La PRS accusa un direttore licenziato: “Colpa sua se OK Salute andava male”

Un attacco diretto e personale come non si è mai visto nel mondo dell’editoria italiana contro il direttore di un giornale, OK Salute, da parte dell’editore PRS, la storica concessionaria pubblicitaria controllata da Alfredo Bernardini de Pace che ha ampliato la propria attività anche all’editoria, soprattutto da quando un paio d’anni fa ha rilevato da Rcs Mediagroup alcune testate periodiche (non solo OK Salute, ma anche Novella2000, Visto, Astra, e una serie di periodici di enigmistica), ottenendo dal gruppo di via Rizzoli una dote di 5 milioni. Da quanto emerge dal bilancio 2014 della stessa Prs, per risanare i conti è stato essenziale il licenziamento del direttore di OK Salute.

Cosa è successo nello specifico? Come riportato con ampia documentazione dal quotidiano Italia Oggi nell’edizione di giovedì 24 settembre, nel documento contabile emerge un attacco diretto a un professionista di comprovata esperienza, il direttore del mensile Ok Salute, la collega Eliana Liotta.

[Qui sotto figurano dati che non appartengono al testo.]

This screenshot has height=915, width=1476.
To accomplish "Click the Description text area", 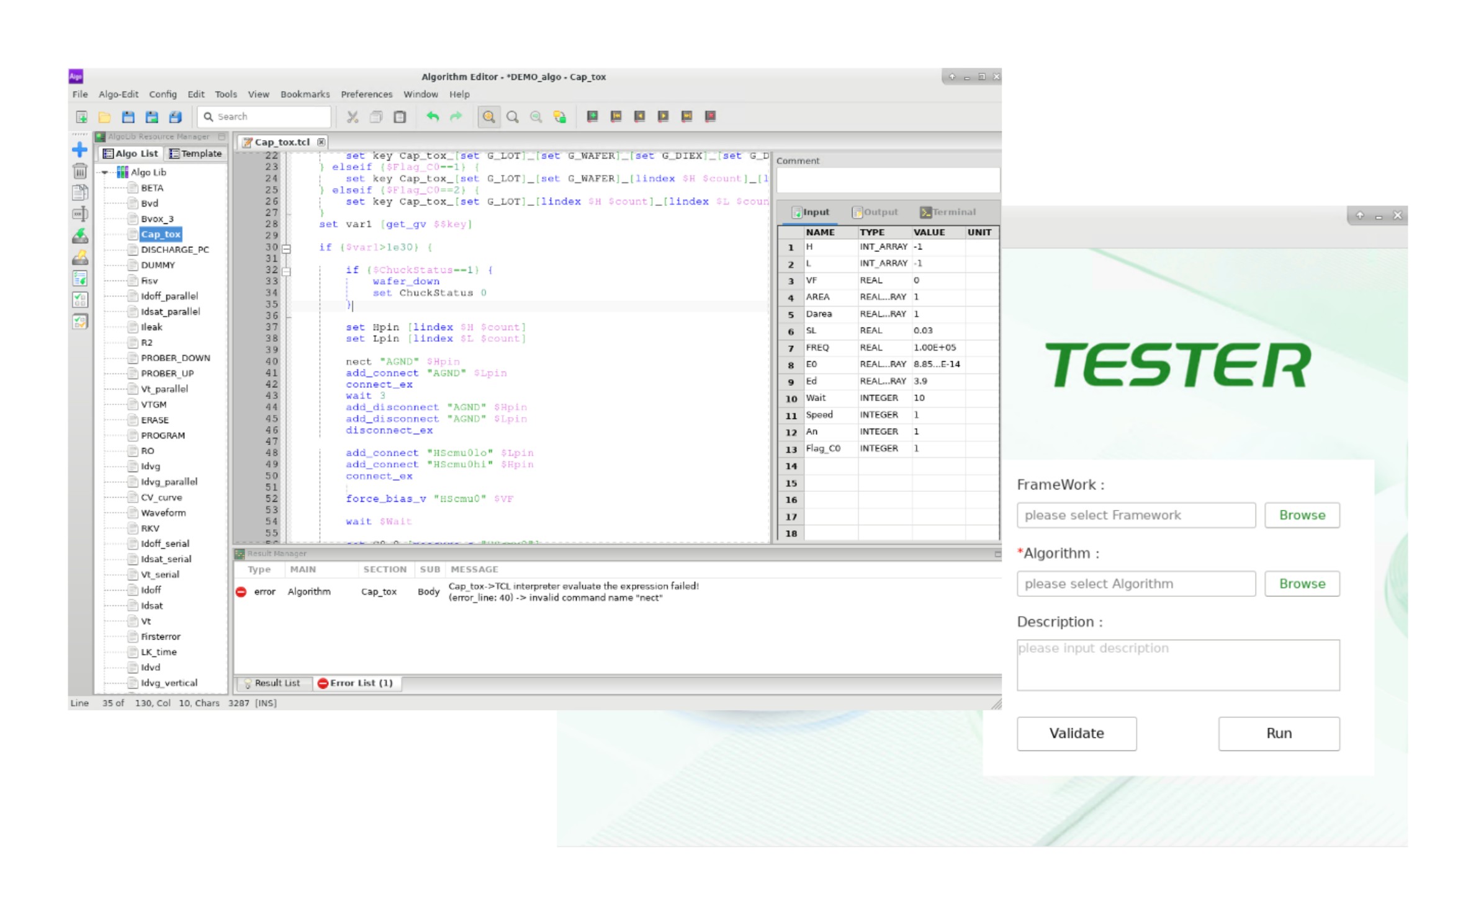I will 1177,665.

Il gruppo Prs ha chiuso lo scorso esercizio con un giro d’affari di 40,7 milioni (in crescita del 28%) e con una perdita di 1,7 milioni, un dato in linea con il rosso del 2013, 1,8 milioni. A impattare in maniera significativa sui conti della società sono stati i numeri e la gestione delle ex testate Rcs: come riferito da Italia Oggi, infatti, i periodici acquisiti hanno prodotto perdite per 2,15 milioni. Un buco comunque previsto al punto che è stato coperto proprio con la dote, 5 milioni, riconosciuta da Rcs al momento della vendita dei periodici a Prs.

E qui viene il bello, se così si può dire. Perché Bernardini de Pace entra a gamba tesa contro una professionalità, quella di Eliana Liotta, poi uscita nel marzo 2014 dopo una trattativa e un accordo economico con la casa editrice. Nel bilancio dello scorso anno si legge esplicitamente che durante l’ultimo esercizio il mensile «Ok Salute ha risentito positivamente del licenziamento del direttore, ex Rizzoli».

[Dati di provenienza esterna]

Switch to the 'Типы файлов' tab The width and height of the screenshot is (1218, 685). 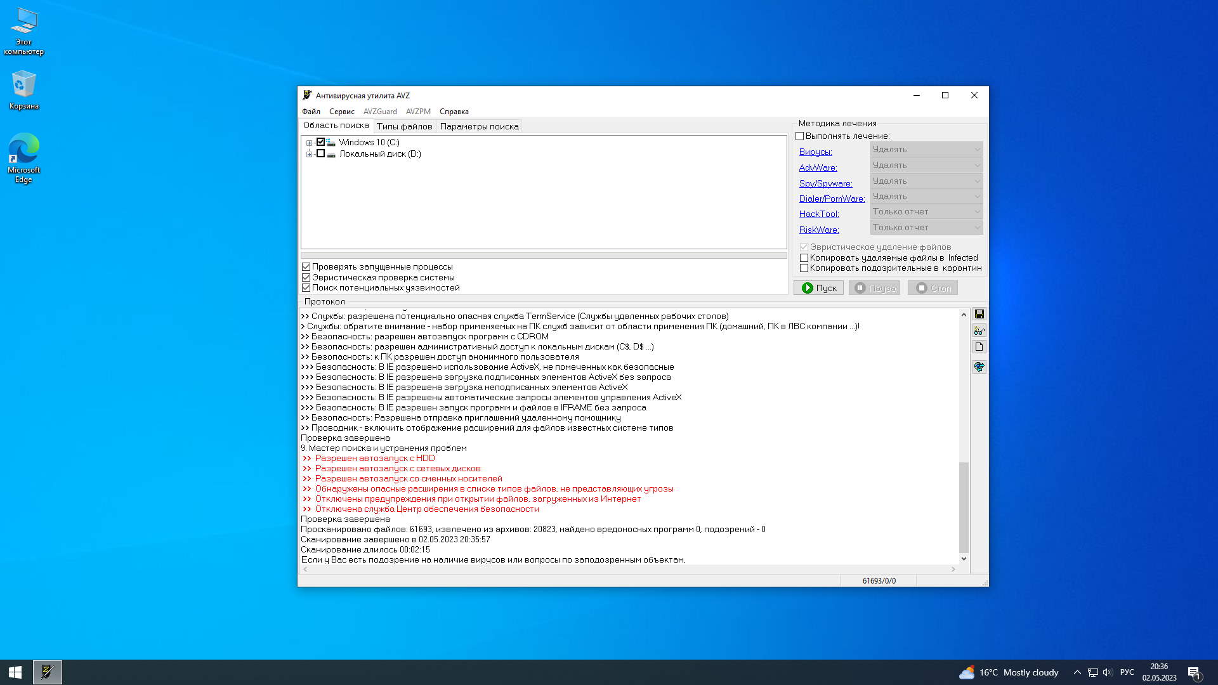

Da questa frase si evince che dunque i numeri negativi di un periodico solo legati essenzialmente alle vicissitudini del suo direttore. E che la collega, una volta messa alla porta, ha impattato sui conti e sulla gestione.

Una frase e una valutazione choc che Senza Bavaglio stigmatizza e non può assolutamente condividere perché non si può riassumere tutto in un conflitto azienda-giornalista. Tanto più in un documento pubblico, accessibile a tutti, dietro pagamento di una cifra irrisoria di pochi euro, in Camera di Commercio.

Senza Bavaglio chiede formalmente alla Federazione Nazionale della Stampa e all’Associazione Lombarda dei Giornalisti di prendere una posizione chiara e ferma a tutela di una giornalista dalla comprovata professionalità ed esperienza che non merita certo questo dileggio e questo trattamento e che nulla c’entra con la gestione complessiva di un’azienda, la Prs, che perde soldi per ben altre ragioni e che ha ottenuto una dote, 5 milioni, solo per togliere una rogna alla ben più grande strategica Rcs.